The researchers identified a total of 1726 patients and collected data based on age, sex, comorbid disorders, date of symptom onset, hospital stay, flu vaccine status, date of antiviral treatment, ICU admission, death, and type of virus (either influenza A or B) as well as subtype (either H1N1pdm09 or H3N2).
The patients were classified as vaccinated if they had received a dose more than 14 days prior to symptom onset, the investigators added.
During the study, 595 patients—about a third—were admitted to the ICU, while 224 patients (13%) died. The majority of the cases were influenza A, which infected 85.9% of patients. Of those patients, about half had the H1N1 subtype, a quarter had the H3N2 subtype, and the other quarter were not subtyped.

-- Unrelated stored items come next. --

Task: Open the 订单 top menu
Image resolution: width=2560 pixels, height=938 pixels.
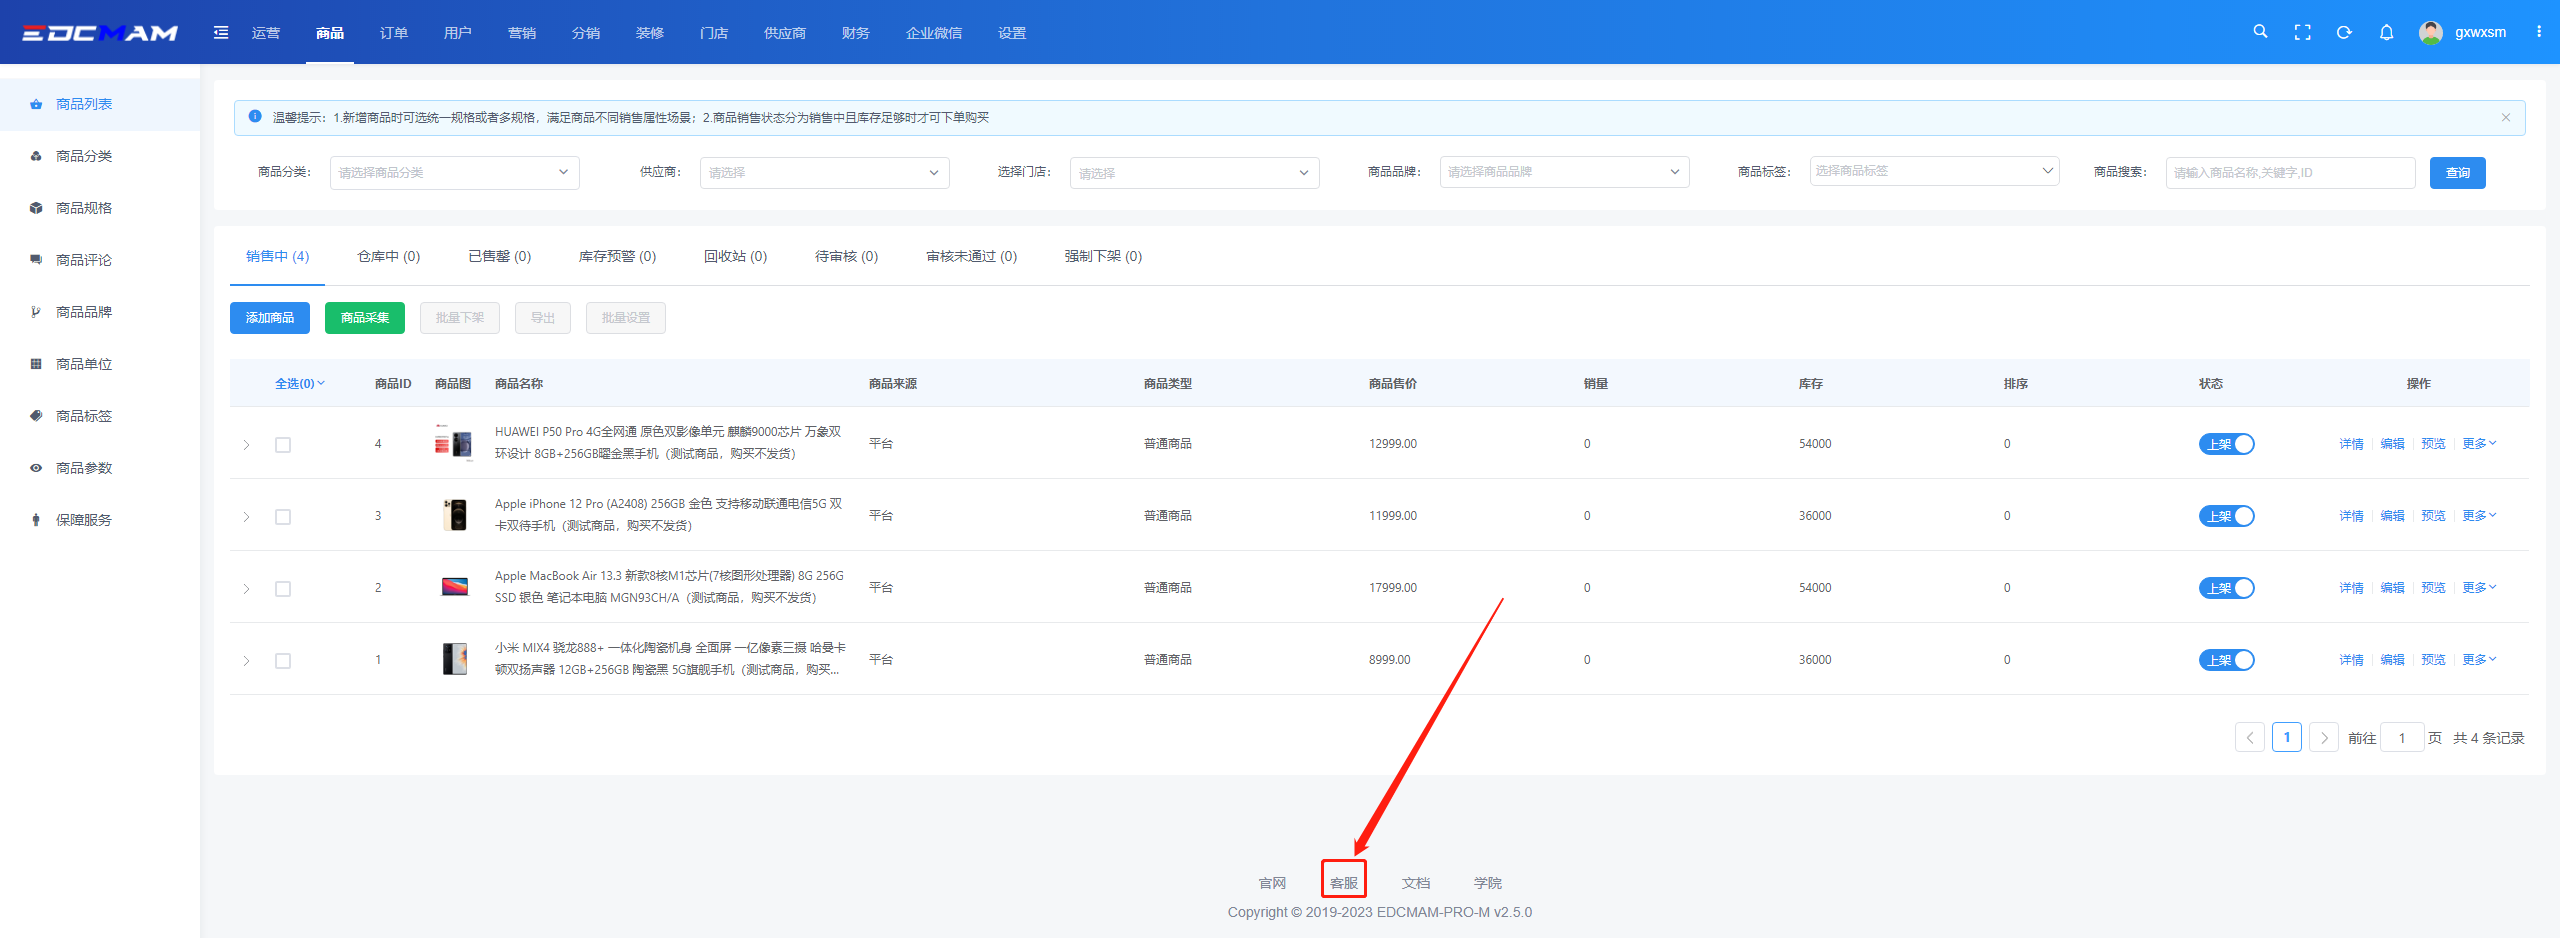Action: 393,33
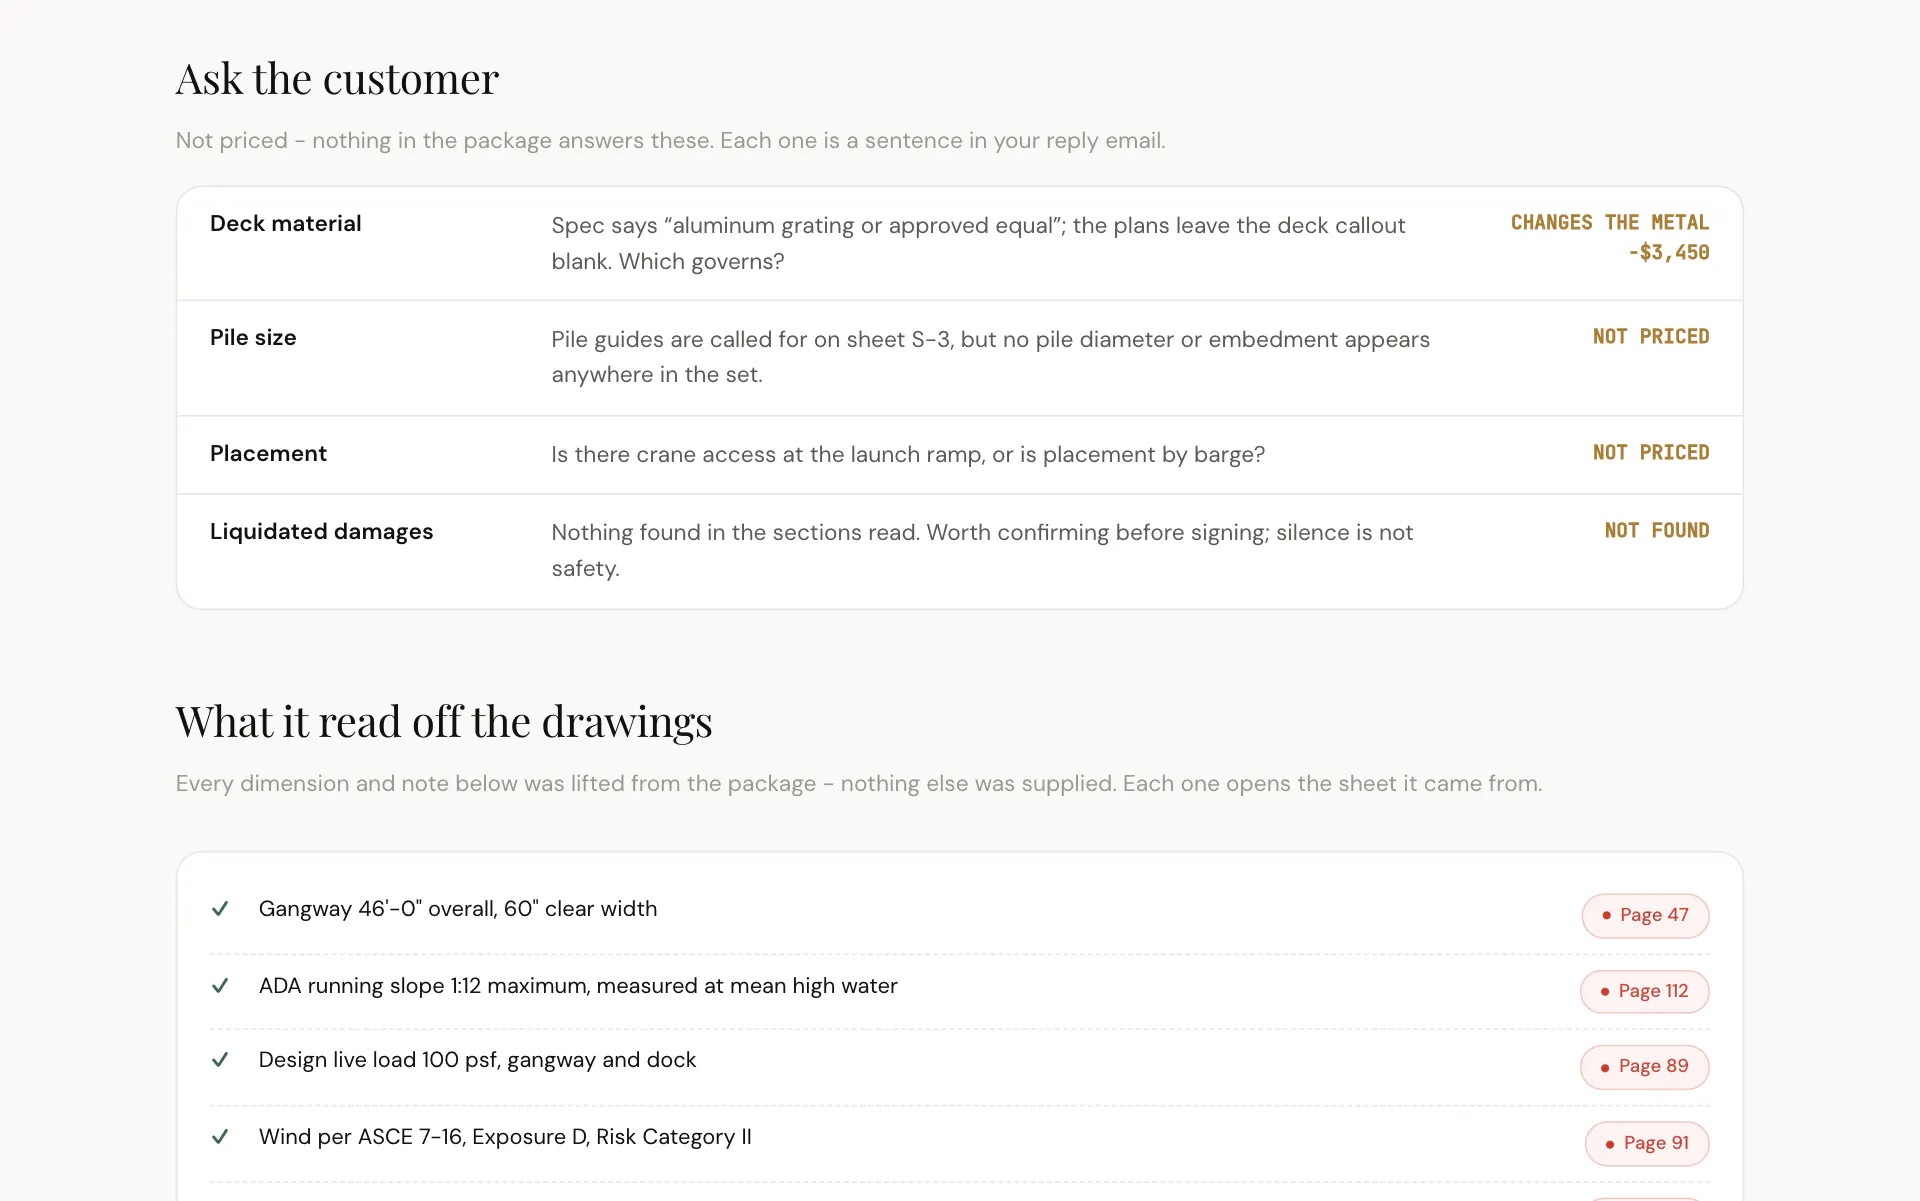Click the Gangway 46'-0" overall dimension line
1920x1201 pixels.
point(458,909)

Of the influenza A patients, about a third required ICU admission and 13% died. Those aged between 65-74 years and those over 75 years were associated with a lower ICU admission risk. Higher age was associated with an increased risk of death, and so was having underlying conditions such as chronic cardiovascular disease and chronic liver disease. Vaccination was also associated with lower ICU admission and antiviral treatment was associated with a lower risk of death. The investigators also observed that male sex and obesity were linked to ICU admission.
Among influenza A patients with the H1N1 and H3N2 subtypes, age ≥75 years was associated with lower ICU admission. Additionally, among both subtypes, age between 65-74 and patients ≥75 years were associated with an increased risk of death, the study authors wrote.
Influenza B infected 243 patients. Of those, 75 required ICU admission and 31 died. In this group, the investigators found, age ≥75 years was associated with a lower risk of ICU admission again. Comorbidities such as COPD were linked to ICU admission, though cardiovascular disease was associated with lower ICU admission, they said.
Other factors that led to increased risk of death in patients with influenza type B included age between 65-74 years or older than 75 years, as well as chronic renal disease or immune deficiency.
“Our results suggest that predictors of poor outcomes of influenza may vary by type/subtypes,” the investigators concluded. “Older age was a differential factor in patients hospitalized due to severe influenza with respect to ICU admission and death. While age ≥65 years was a risk factor for death in all influenza types and subtypes, and especially for type B, age >75 years was associated with lower ICU admission for all influenza types and subtypes. The comorbidity with the closest association with death was immune deficiency, mainly in type B patients.”
The paper, “Risk factors associated with severe outcomes in adult hospitalized patients according to influenza type and subtype,” was published in PLOS ONE.